- _WHAT YOU WILL DO_: Rewrite the listing from the line with "This screenshot has height=375, width=600." up to and including the line with "Image resolution: width=800 pixels, height=516", putting "Screen" wherever "Viewport" appears and changing nothing else. Leave the pictures out of your answer.

- _INPUT MATERIAL_:
↓↓↓
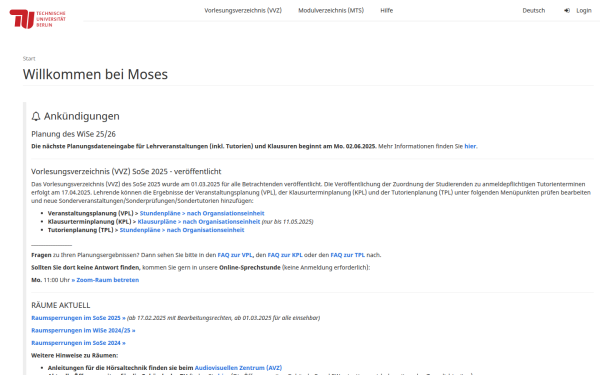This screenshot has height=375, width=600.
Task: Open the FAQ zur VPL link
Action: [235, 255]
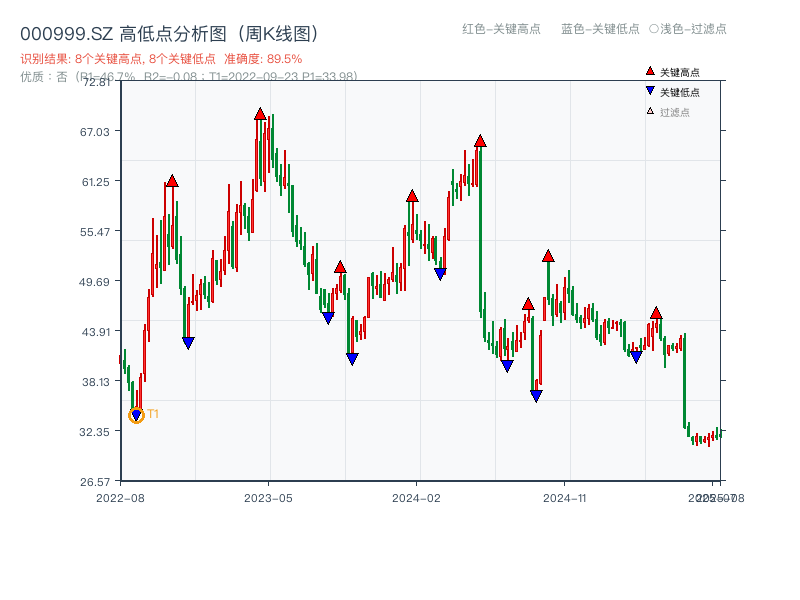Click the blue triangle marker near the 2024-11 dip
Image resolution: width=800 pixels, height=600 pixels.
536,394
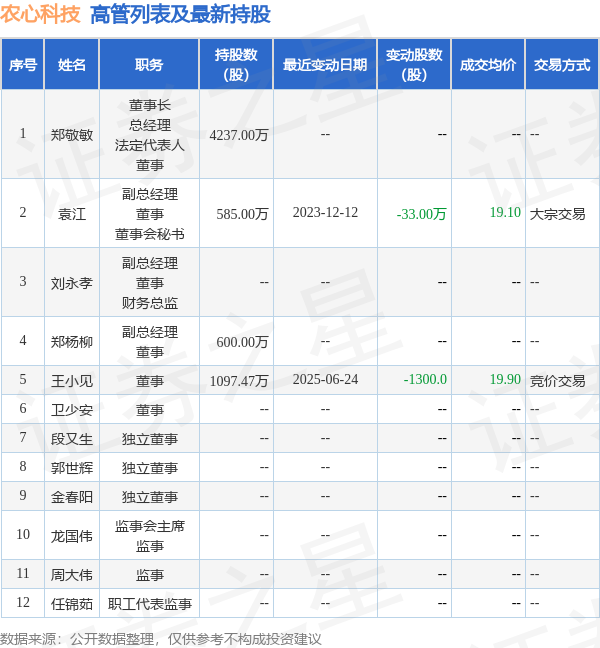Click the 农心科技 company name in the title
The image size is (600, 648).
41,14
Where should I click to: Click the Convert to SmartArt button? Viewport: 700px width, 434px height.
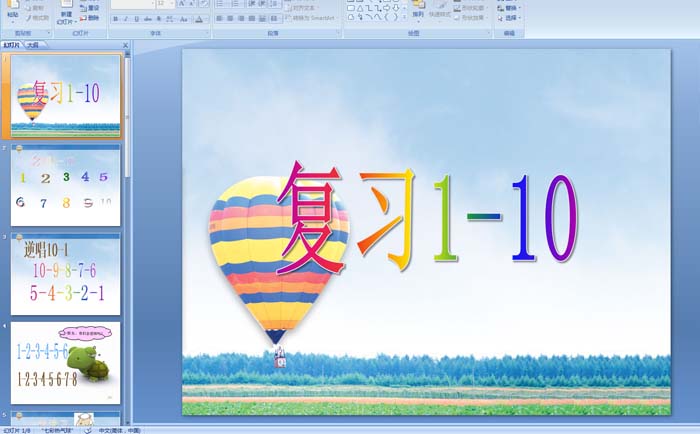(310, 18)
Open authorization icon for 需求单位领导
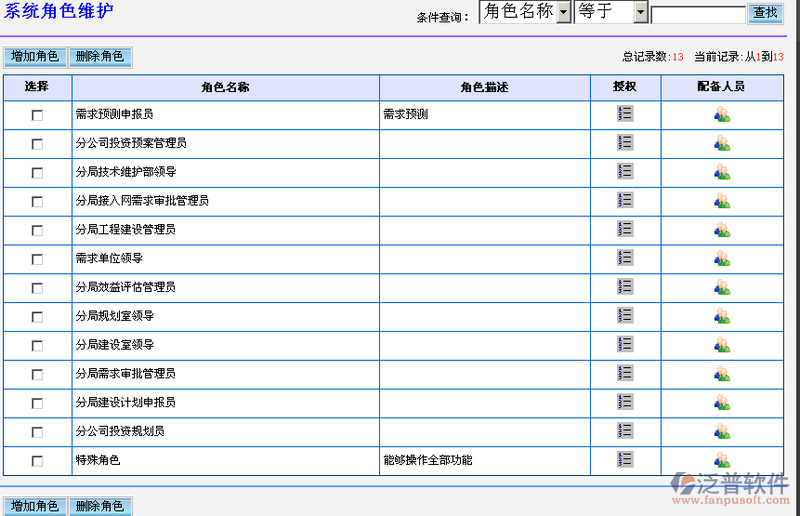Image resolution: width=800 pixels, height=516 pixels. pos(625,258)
↑↑↑
↓↓↓
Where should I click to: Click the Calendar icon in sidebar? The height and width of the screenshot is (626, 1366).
↑↑↑
- _EXERCISE SOLUTION_:
This screenshot has height=375, width=600.
Task: Open the FAQ zur VPL link
Action: [235, 255]
Click the blue triangle marker near the 2024-11 dip
Image resolution: width=800 pixels, height=600 pixels.
536,394
Click the 农心科技 company name in the title
The image size is (600, 648).
41,14
Where should I click to: Click the Convert to SmartArt button? Screen: 700px width, 434px height.
(310, 18)
Open authorization icon for 需求单位领导
Image resolution: width=800 pixels, height=516 pixels. pos(625,258)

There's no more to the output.